A conservative, policy-realistic assumption for stress testing is that only 40–60% of the auctioned quota’s annual output could be made exporter-allocable as traceable green electricity in the near term, because other customers—households, public supply obligations, other industrial buyers—will also compete for green attributes, and because administrative allocation is not automatic. Under that allocation range, the exporter-allocable green supply from the quota becomes 381–670 GWh/year (that is 952–1,117 GWh/year multiplied by 40–60%).
Now the quantification becomes clear. Exporter demand sits at ~1.12–1.80 TWh/year. Exporter-allocable supply from the quota, under conservative allocation assumptions, is ~0.38–0.67 TWh/year. The residual gap is therefore approximately 0.45–1.42 TWh/year, which is consistent with the 0.4–1.4 TWh/year range previously used as the planning gap.
This gap is not an abstract accounting mismatch; it is the measurable quantity of annual renewable attributes that Serbia’s major CBAM-exposed exporters would need—but cannot reliably obtain—if they rely only on the auctioned quota and the current attribute market structure. In the absence of dedicated projects and explicit GO allocation, exporters remain tethered to the residual mix of 66.60% lignite/brown coal for uncovered consumption.
The geography of this mismatch matters because it determines what is deliverable and what is expensive. Serbia’s largest exporter load sits in the Belgrade–Danube basin, while many of the strongest wind corridors sit in Vojvodina and South Banat. That is why transmission reinforcement has become strategically aligned with renewable growth. The BeoGrid 2025 project is publicly described as worth €205 million, and official communications describe new high-voltage lines connecting Belgrade and Novi Sad and an additional line toward the Čibuk connection substation, explicitly to stabilise transfer of renewable energy from South Banat and relieve network congestion. This grid architecture is not just a power system project; it is the physical enabler of exporter-anchored renewable procurement. A steelworks like HBIS Serbia can only scale green procurement credibly if the grid can deliver incremental renewable output to the load basin reliably and if the attribute registry can allocate the proof layer.

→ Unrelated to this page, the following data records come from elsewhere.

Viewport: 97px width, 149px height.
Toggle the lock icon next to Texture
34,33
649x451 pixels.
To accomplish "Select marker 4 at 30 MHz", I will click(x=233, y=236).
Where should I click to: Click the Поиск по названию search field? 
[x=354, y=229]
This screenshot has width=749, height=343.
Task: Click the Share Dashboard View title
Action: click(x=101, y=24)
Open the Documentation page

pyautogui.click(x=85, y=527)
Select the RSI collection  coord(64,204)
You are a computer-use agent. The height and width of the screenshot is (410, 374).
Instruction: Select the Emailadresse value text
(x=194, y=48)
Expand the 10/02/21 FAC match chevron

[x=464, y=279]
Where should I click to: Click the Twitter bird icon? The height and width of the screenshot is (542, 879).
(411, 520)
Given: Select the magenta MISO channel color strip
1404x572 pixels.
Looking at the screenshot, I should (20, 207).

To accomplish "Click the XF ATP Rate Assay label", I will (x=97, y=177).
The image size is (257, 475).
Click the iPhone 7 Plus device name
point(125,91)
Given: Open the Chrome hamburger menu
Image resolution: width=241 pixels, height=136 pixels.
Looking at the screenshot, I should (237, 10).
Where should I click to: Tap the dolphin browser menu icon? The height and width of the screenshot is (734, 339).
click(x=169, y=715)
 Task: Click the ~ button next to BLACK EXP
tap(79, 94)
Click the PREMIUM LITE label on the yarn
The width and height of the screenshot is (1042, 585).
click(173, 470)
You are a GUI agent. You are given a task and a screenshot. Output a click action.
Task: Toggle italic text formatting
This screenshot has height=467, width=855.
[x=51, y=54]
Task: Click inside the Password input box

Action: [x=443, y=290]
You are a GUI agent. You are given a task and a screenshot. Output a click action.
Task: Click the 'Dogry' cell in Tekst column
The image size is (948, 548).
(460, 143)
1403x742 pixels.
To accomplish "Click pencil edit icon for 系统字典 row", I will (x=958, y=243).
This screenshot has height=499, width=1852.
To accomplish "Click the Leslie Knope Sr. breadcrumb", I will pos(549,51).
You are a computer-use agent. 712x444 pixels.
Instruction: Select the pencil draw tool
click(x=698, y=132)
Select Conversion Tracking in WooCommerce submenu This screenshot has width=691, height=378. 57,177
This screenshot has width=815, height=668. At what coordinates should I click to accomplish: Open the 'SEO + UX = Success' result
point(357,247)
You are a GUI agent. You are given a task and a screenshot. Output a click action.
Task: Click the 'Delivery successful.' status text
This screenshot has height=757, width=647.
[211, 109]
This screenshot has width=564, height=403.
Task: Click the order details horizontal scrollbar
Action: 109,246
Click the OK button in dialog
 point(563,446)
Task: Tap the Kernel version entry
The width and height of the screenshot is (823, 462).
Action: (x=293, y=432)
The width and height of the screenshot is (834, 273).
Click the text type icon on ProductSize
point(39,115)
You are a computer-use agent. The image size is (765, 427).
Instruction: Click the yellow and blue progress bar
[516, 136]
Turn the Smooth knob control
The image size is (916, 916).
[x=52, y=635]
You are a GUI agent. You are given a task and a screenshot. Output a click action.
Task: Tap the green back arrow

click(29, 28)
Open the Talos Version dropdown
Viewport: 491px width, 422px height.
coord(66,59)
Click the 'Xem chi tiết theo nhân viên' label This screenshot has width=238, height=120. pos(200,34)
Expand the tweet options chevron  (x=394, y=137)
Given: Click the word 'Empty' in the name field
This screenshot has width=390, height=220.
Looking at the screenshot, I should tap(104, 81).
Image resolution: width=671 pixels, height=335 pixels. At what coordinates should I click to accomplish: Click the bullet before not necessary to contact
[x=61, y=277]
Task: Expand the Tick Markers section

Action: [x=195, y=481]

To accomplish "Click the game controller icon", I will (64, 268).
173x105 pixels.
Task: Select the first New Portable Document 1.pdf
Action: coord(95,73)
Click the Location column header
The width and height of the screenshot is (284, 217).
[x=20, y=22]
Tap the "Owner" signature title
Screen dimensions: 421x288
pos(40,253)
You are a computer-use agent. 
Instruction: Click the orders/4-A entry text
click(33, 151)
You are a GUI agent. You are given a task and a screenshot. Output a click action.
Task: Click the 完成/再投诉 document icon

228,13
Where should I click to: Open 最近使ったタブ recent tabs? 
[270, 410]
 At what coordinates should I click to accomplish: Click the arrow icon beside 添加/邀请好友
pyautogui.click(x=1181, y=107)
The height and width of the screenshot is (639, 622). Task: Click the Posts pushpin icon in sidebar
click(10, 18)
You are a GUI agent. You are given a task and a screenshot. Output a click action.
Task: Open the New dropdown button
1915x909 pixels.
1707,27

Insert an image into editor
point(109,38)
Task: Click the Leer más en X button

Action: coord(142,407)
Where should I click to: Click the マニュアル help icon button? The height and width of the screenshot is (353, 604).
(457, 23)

At this point, Serbia’s CBAM electricity strategy splits into two realistic pathways. The first is “supplier allocation,” where exporters obtain renewable attributes from EPS or suppliers through GO-backed supply contracts, relying on the system’s pooled renewable output. This pathway can work for mid-scale loads like cement and aluminium processing because their green electricity needs are in the hundreds of GWh range and can be met by a supplier portfolio if the GO cancellation mechanism is explicit and credible. The second pathway is “exporter-anchored build,” where large exporters either directly sponsor new renewable projects or contract them through long-term PPAs with GOs assigned and cancelled against their consumption. This pathway is the only one that can solve the scale problem for HBIS Serbia and, by extension, reduce the national green electricity gap that CBAM-exposed exporters face.
The strategic conclusion is uncomfortable but operationally useful. Serbia does not only need more renewables. Serbia needs a deliberate carve-out of renewables—projects and attributes specifically earmarked for CBAM-exposed exporters—because otherwise the residual mix remains the default and the auctioned pipeline’s MWh do not translate into exporter competitiveness. This is why the next question is not “how many MW are auctioned,” but “how many additional projects Serbia must build specifically for exporter PPAs and GO allocation to close the 0.4–1.4 TWh/year gap.”